Santo Tomás de Aquino

«...fere totius philosophiae consideratio ad Dei cognitionem ordinatur...»

CAPÍTULO VII: La verdad racional no contraría a la verdad de la fe cristiana

CAPÍTULO VII

La verdad racional no contraría a la verdad de la fe cristiana

Aunque la citada verdad de la fe cristiana exceda la capacidad de la razón humana, no por eso las verdades racionales son contrarias a las verdades de fe. Lo naturalmente innato en la razón es tan verdadero, que no hay posibilidad de pensar en su falsedad. Y menos aún es lícito creer falso o, que poseemos por la fe, ya que ha sido confirmado tan evidentemente por Dios. Luego como solamente lo falso es contrario a lo verdadero, como claramente prueban sus mismas definiciones, no hay posibilidad de que los principios racionales sean contrarios I a la verdad de la fe.

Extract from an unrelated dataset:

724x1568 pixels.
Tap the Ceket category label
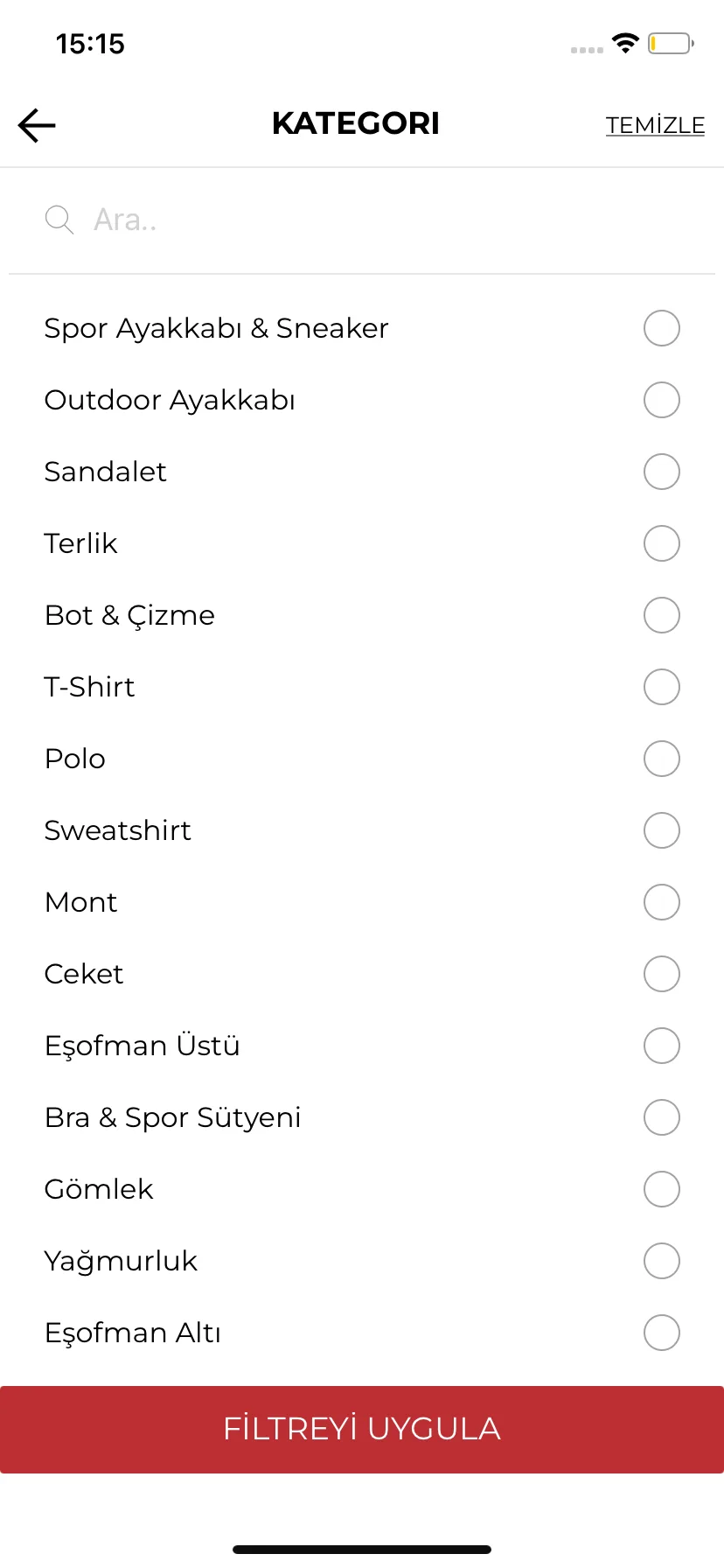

Lo que el maestro infunde en el alma del discípulo es la ciencia del doctor, a no ser que enseñe con engaño lo que no es lícito afirmar de Dios. El conocimiento natural de los Primeros principios ha sido infundido por Dios en nosotros, ya que Él es autor de nuestra naturaleza. La Sabiduría divina contiene, por tanto, estos primeros principios. Luego todo lo que esté contra ellos está también contra la sabiduría divina. Esto no es posible de Dios. En consecuencia, las verdades que poseemos por revelación divina no pueden ser contrarias al conocimiento natural.

Nuestro entendimiento no puede alcanzar el conocimiento de la verdad cuando está sujeto por razones contrarias. Si Dios infundiera los conocimientos contrarios, nuestro entendimiento se encontraría impedido para la captación de la verdad. Esto no es posible en Dios. Permaneciendo intacta la naturaleza, no puede ser cambiado lo natural; y es imposible que haya a la vez en un mismo sujeto opiniones contrarias de una misma cosa. Dios no infunde, por tanto, en el hombre una certeza o fe contraria al conocimiento natural.

Por esto dice el Apóstol: “Cerca de ti está la palabra, en tu boca, en tu corazón, esto es, la palabra de la fe que predicamos”. Pero porque está sobre la razón es tenida por muchos como contraria. Y esto no es posible.

También la autoridad de San Agustín está de acuerdo con lo dicho: “Lo que la verdad descubre, de ninguna manera puede ser contrario a los libros del Viejo y del Nuevo Testamento”.

De todo esto se deduce claramente que cualesquiera argumentos que se esgriman contra los documentos de la fe no pueden rectamente proceder de los primeros principios innatos, conocidos por sí mismos. No tienen fuerza demostrativa, sino que son razones probables o sofísticas. Y esto sólo da lugar a deshacerlos.